Der Zweite Senat des Bundesverfassungsgerichts balanciert selbst auf einem gefährlichen Grad, wenn er bei Themen wie der Eurokrise versucht, dem angeblich im politischen Diskurs zu wenig gehörten “Willen des Volkes” ein Forum zu bieten, und damit Erwartungen an seine Fähigkeit weckt, politisch umkämpfte Streitfragen ex cathedra zu klären, die er niemals erfüllen kann.

Wie eine Sandburg bei Flut

Es ist aber nicht nur die (Verfassungs-)Gerichtsbarkeit als Institution, die unterspült wird im Augenblick. Es ist die Verfassungsstaatlichkeit selbst. Und mit ihr das Vertrauen darin, dass es dauerhaft möglich ist, Frieden und Freiheit durch Verfassungsrecht zu garantieren.

Ich bin, wie wohl die allermeisten Leser_innen dieses Blogs, überzeugt davon, dass politische Macht einen konstitutionellen Rahmen braucht, der ihr Form und Legitimität gibt und sicher stellt, dass Macht nicht dazu missbraucht wird, auf denjenigen, die der Macht irgendwie im Weg sind, herumzutrampeln. Ich bin überzeugt davon, dass der Wille eines Volkes, mit sich selbst identisch zu sein, in Tyrannei mündet, wenn er sich nicht rechtlichen Bindungen unterwirft und in rechtliche Institutionen kanalisieren lässt. Ich bin überzeugt davon, dass rechtliche Verfasstheit buchstäblich konstitutiv ist für Demokratie überhaupt.

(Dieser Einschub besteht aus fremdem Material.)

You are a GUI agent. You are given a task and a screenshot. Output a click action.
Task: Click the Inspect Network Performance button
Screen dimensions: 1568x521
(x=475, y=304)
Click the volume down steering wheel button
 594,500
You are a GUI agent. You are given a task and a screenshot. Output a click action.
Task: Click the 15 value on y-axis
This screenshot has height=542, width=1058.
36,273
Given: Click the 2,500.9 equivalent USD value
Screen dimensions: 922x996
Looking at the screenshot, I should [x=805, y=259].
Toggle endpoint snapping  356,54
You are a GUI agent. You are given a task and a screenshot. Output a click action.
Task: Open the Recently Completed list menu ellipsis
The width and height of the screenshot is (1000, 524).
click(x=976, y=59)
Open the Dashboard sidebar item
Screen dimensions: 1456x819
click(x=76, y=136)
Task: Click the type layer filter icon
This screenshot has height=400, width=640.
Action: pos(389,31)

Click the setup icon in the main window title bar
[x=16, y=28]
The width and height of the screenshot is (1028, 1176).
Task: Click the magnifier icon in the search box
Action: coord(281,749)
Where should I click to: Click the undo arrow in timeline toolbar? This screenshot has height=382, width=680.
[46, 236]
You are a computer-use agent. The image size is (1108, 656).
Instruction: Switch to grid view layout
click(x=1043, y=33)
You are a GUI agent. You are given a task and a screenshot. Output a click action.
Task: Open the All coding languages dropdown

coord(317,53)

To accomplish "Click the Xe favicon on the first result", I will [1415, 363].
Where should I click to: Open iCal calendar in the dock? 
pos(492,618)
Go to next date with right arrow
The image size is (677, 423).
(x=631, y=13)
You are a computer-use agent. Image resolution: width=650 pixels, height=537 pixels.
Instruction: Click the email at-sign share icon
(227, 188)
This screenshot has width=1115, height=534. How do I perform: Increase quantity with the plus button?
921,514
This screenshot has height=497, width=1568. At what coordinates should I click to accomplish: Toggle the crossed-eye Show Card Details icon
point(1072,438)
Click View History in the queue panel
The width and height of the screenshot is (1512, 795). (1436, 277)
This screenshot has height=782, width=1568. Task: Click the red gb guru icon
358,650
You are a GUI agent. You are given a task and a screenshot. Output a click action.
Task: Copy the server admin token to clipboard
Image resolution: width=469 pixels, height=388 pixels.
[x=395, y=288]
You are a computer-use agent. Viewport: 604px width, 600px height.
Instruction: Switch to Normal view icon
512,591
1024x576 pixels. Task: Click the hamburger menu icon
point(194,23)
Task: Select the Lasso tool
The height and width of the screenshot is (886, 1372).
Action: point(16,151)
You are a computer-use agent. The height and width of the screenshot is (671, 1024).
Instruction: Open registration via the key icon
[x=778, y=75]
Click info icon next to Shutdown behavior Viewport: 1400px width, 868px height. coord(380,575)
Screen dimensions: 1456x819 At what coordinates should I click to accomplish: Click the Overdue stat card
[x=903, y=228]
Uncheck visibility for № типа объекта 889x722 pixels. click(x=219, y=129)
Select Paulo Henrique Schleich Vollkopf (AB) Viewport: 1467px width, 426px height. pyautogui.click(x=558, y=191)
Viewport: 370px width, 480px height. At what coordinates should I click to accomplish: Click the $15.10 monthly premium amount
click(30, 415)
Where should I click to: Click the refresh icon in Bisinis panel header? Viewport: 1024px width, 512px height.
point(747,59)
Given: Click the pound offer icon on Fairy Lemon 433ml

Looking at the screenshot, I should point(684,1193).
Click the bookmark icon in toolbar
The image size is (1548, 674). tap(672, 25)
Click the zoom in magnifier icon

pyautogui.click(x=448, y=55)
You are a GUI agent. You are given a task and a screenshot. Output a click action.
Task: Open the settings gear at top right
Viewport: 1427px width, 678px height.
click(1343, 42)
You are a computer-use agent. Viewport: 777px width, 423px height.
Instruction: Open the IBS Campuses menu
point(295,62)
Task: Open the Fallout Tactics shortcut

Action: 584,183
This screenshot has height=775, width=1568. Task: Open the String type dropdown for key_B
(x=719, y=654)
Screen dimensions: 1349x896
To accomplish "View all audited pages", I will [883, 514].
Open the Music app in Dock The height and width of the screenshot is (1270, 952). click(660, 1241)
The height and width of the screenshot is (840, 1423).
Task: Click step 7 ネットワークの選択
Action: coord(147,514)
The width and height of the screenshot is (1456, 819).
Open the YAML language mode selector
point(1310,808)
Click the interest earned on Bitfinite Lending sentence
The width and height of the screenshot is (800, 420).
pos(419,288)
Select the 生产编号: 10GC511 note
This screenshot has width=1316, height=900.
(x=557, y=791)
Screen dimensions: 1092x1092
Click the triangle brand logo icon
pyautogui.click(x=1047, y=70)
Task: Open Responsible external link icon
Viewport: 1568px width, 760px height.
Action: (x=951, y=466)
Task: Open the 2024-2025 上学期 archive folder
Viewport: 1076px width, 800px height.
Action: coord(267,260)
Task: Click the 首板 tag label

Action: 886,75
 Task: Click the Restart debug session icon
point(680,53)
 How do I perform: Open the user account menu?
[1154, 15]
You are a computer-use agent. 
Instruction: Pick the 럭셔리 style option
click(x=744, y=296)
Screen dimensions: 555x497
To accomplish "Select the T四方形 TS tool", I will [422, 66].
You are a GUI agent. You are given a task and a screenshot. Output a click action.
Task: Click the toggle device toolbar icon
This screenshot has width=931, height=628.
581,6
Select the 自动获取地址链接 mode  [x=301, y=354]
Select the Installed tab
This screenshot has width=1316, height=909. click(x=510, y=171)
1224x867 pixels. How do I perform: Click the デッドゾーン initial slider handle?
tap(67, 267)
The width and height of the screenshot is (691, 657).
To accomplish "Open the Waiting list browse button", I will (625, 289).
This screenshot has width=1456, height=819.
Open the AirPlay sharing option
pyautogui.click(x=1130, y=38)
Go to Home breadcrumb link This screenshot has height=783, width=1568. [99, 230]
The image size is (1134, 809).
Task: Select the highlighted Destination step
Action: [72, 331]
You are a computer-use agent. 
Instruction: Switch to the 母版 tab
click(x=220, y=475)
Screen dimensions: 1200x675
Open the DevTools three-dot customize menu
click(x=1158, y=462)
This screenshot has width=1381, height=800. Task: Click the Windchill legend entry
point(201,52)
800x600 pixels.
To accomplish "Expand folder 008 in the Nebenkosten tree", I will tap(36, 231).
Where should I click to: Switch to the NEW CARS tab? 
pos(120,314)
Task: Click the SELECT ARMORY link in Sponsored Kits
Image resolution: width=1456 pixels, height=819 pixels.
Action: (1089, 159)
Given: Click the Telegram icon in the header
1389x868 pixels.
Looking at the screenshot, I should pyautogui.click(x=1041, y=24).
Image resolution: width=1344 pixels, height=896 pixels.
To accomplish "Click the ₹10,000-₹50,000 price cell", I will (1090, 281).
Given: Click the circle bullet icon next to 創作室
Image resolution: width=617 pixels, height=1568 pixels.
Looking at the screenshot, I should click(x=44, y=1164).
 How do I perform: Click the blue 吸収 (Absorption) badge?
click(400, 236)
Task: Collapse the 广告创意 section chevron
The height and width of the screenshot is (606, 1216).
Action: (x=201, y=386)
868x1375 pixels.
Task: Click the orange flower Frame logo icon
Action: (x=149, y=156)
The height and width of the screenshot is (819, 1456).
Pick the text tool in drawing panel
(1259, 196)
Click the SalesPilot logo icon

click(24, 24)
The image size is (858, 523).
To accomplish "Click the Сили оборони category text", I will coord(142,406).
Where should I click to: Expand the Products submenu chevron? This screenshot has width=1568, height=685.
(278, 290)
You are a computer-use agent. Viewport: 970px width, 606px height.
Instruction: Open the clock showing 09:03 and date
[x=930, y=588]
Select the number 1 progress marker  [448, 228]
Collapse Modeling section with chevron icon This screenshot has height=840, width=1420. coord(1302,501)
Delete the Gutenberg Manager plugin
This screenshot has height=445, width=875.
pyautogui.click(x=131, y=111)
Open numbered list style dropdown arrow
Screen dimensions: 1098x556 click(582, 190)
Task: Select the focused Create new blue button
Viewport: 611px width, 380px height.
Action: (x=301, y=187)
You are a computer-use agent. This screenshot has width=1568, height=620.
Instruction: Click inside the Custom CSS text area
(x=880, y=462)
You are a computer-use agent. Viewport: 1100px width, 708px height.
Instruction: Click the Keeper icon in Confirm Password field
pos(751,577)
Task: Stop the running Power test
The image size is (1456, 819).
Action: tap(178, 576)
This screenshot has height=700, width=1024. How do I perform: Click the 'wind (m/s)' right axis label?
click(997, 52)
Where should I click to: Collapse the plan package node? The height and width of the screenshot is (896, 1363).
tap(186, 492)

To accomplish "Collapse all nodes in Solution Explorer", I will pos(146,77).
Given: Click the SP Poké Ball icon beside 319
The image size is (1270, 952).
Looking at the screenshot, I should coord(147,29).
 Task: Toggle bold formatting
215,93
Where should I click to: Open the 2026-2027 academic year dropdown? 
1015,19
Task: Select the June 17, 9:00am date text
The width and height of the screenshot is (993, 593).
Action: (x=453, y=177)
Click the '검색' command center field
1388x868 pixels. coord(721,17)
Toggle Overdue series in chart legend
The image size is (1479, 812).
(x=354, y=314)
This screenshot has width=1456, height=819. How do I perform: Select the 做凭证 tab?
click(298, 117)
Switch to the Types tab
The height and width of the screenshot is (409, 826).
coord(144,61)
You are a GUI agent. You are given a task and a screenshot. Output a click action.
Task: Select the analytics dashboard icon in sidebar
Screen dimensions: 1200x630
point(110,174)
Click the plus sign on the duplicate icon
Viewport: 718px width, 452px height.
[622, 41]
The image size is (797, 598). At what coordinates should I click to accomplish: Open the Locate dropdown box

Diese Überzeugung wird erschüttert. Auf der ganzen Welt. Das Volk ist frustriert und desillusioniert und findet, zumeist völlig zu Recht, dass das politische System nicht leistet, was es leisten soll, dass viel zu viele Feedbackschleifen darin eingebaut sind, die die Mächtigen immer mächtiger und die Ohnmächtigen immer ohnmächtiger machen. Die rechtlichen Bindungen sind schuld, findet das Volk. Die Diskriminierungsverbote und supranationalen Vorschriften, sagen die einen. Die Freihandelsverträge und Investitionsschutzregeln, sagen die anderen. Nichts darf man mehr, dauernd kommt irgend eine Jurist_in und sagt, das ist verboten bzw. wird teuer.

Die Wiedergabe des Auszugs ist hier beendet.